A Look at the Top Five Black Players in Barons History
In recognition of Black History Month and the newly launched MiLB outreach program, The Nine, the Barons, in addition to teams across Minor League Baseball, are highlighting the top five Black players in team history. Birmingham, Alabama’s rich history of baseball dates back to 1885 and has seen many talented
In recognition of Black History Month and the newly launched MiLB outreach program, The Nine, the Barons, in addition to teams across Minor League Baseball, are highlighting the top five Black players in team history. Birmingham, Alabama’s rich history of baseball dates back to 1885 and has seen many talented and accomplished players pass through on the way to Major League success.
The first four nominees come from a notable chapter of Birmingham’s baseball history, the Birmingham Black Barons, who played for over 40 years alongside their white counterpart from the West End Park known as the “Slag Pile,” to the famous Rickwood Field. The Black Barons played in various iterations of Negro Leagues, from the minor league level Negro Southern League, to a more stable placement in Negro American League, the highest level of Negro League baseball.
At a time predating the civil rights movement and active segregation, the Black Barons saw their own success with the Black community of Birmingham, often drawing larger crowds to Rickwood Field than the Barons. White fans were encouraged to attend Black Barons games, which were held while the Barons were on the road, suggesting a relatively amicable affiliation between the two franchises amid the tenuous racial atmosphere of the time.
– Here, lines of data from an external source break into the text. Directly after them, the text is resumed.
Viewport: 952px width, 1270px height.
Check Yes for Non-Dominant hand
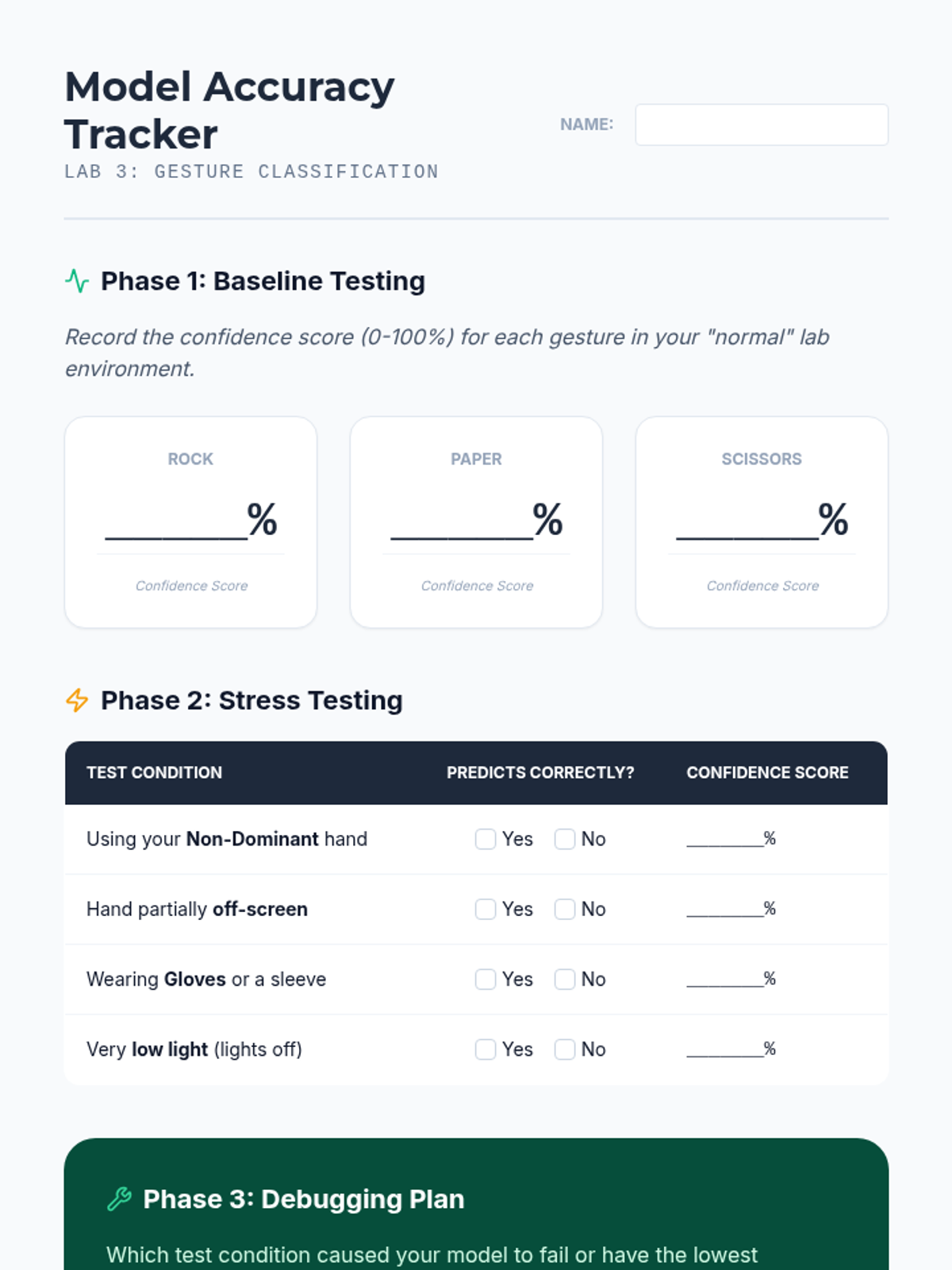click(486, 839)
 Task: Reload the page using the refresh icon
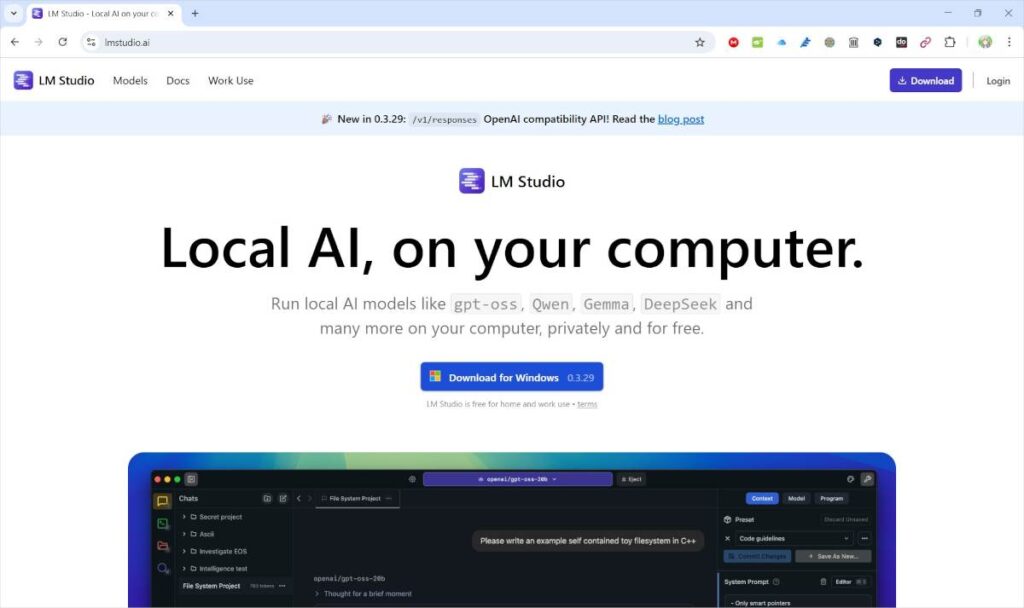click(x=63, y=42)
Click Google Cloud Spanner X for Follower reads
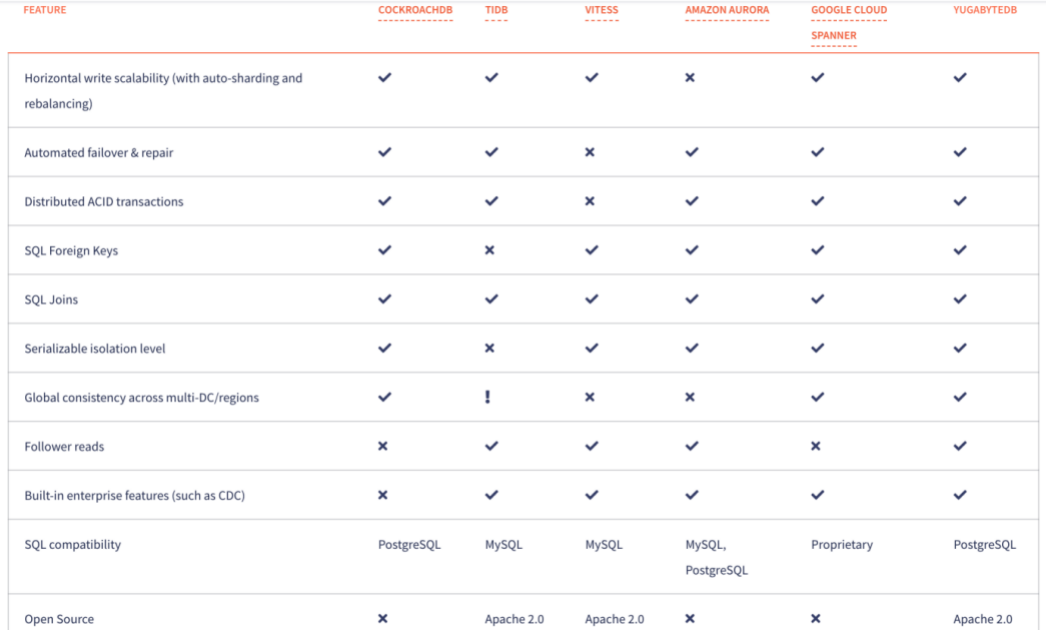The image size is (1046, 630). tap(816, 447)

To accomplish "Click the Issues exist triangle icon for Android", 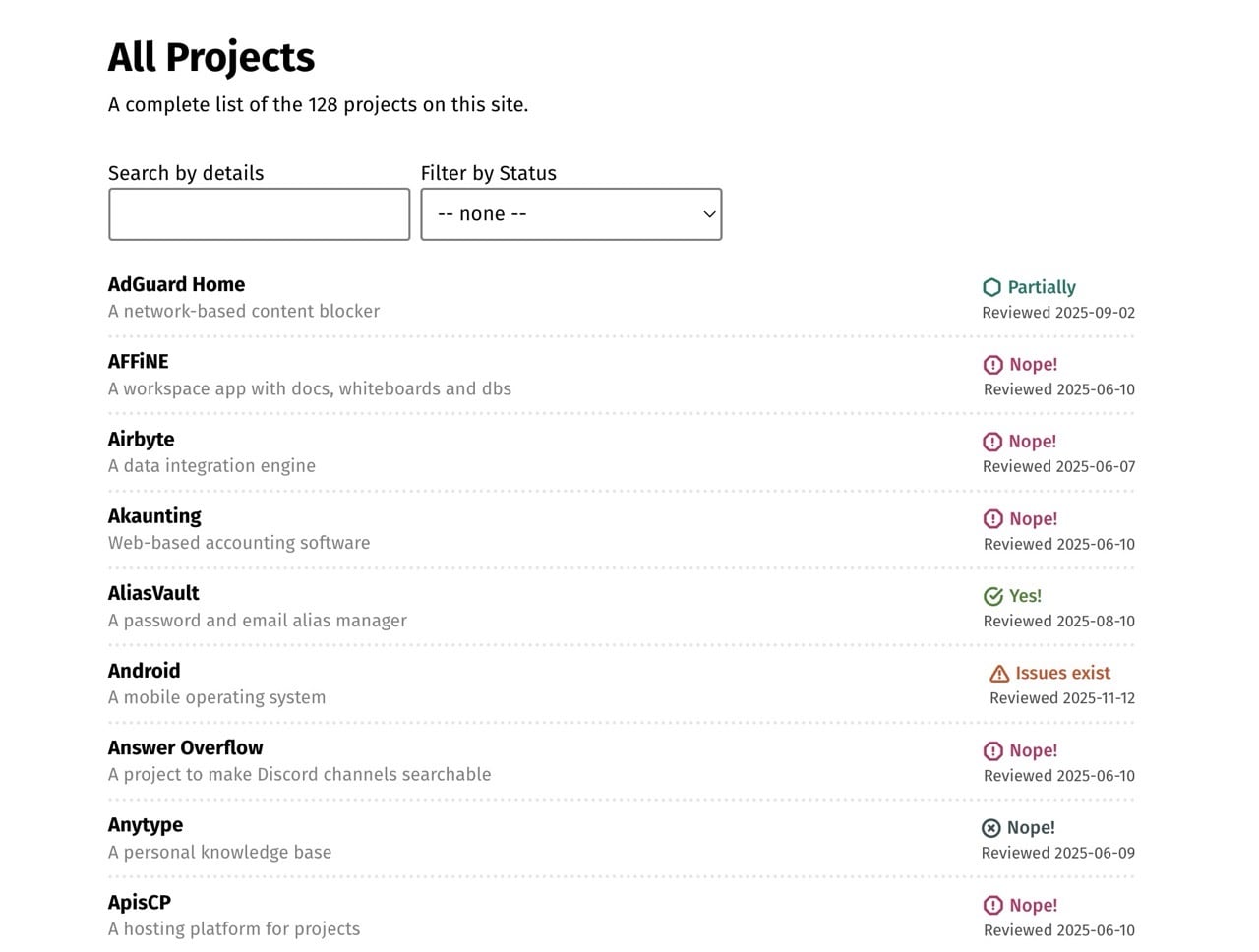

The 1948 Black Barons were one of the most successful teams of the Negro Leagues and saw many players drafted by Major League teams following the breaking of the color barrier by Jackie Robinson in 1947. Despite the positive progress of a newly racially integrated league and recognition of player talent regardless of race, this inadvertently resulted in the 1948 Negro World Series between the Birmingham Barons and the Homestead Grays being the last of its kind before the disbandment of the Negro National League.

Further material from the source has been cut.